◆ What you are asked to do: Write out, word for word, the part of the listing below that opens with the line containing "Collapse the left" and closes with the line containing "You are a computer-use agent. The image", keeping both of those lines and adding no others.
-------
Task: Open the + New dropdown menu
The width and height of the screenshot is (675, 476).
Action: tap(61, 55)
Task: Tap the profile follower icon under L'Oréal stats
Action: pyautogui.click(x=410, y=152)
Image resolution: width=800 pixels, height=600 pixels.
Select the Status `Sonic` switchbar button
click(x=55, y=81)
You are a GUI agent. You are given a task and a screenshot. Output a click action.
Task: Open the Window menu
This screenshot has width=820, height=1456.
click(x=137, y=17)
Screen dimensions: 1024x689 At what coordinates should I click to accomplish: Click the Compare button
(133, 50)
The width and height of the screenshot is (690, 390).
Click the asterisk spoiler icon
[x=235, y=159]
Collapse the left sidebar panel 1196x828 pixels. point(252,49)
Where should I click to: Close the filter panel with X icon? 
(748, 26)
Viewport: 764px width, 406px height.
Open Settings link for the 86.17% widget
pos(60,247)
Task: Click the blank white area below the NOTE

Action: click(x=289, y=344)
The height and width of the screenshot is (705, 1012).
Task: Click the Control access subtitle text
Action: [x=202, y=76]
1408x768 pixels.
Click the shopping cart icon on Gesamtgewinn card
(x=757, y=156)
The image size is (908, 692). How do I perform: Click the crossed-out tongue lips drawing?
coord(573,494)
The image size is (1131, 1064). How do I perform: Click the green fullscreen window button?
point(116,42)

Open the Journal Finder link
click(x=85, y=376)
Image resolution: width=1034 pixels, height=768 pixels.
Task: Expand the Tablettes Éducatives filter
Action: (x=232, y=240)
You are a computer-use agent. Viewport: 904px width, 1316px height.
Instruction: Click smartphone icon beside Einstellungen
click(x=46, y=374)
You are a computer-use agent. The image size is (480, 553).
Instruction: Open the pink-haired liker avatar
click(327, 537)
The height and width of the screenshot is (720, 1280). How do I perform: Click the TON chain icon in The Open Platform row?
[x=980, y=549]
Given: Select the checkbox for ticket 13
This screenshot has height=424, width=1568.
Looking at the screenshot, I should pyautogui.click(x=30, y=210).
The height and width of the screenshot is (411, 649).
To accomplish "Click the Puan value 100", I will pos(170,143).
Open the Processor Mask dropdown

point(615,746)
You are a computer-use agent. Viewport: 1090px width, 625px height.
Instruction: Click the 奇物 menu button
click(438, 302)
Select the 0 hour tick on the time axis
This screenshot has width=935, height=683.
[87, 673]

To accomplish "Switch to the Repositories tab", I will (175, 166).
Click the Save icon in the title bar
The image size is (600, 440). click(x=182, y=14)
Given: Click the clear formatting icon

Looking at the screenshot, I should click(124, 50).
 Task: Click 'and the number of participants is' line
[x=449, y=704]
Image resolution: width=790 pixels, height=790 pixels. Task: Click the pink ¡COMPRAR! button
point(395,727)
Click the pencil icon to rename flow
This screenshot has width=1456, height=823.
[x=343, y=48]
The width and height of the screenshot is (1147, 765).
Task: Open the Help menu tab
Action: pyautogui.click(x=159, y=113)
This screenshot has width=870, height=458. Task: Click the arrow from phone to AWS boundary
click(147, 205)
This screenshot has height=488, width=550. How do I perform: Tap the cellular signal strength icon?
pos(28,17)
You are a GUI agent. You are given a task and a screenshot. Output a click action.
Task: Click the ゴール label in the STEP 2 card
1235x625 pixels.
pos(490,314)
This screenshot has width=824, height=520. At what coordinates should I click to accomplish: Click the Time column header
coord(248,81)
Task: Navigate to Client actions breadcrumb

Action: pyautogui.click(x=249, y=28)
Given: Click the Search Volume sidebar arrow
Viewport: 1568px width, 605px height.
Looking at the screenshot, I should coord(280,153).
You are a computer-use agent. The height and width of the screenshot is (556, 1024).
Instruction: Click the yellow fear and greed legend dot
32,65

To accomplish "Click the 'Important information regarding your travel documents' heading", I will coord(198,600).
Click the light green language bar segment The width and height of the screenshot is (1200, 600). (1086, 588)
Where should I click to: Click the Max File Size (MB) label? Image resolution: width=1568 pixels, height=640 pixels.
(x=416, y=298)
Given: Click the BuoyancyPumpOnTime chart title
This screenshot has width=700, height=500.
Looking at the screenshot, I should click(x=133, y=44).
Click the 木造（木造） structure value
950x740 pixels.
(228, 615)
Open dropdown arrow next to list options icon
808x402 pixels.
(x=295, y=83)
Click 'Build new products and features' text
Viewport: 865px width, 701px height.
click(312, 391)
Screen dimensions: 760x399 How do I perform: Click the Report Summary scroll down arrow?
-------
◆ Task response:
Collapse the left sidebar panel 1196x828 pixels. point(252,49)
Where should I click to: Close the filter panel with X icon? 
(748, 26)
Viewport: 764px width, 406px height.
Open Settings link for the 86.17% widget
pos(60,247)
Task: Click the blank white area below the NOTE

Action: click(x=289, y=344)
The height and width of the screenshot is (705, 1012).
Task: Click the Control access subtitle text
Action: [x=202, y=76]
1408x768 pixels.
Click the shopping cart icon on Gesamtgewinn card
(x=757, y=156)
The image size is (908, 692). How do I perform: Click the crossed-out tongue lips drawing?
coord(573,494)
The image size is (1131, 1064). How do I perform: Click the green fullscreen window button?
point(116,42)

Open the Journal Finder link
click(x=85, y=376)
Image resolution: width=1034 pixels, height=768 pixels.
Task: Expand the Tablettes Éducatives filter
Action: (x=232, y=240)
You are a computer-use agent. Viewport: 904px width, 1316px height.
Instruction: Click smartphone icon beside Einstellungen
click(x=46, y=374)
You are a computer-use agent. The image size is (480, 553).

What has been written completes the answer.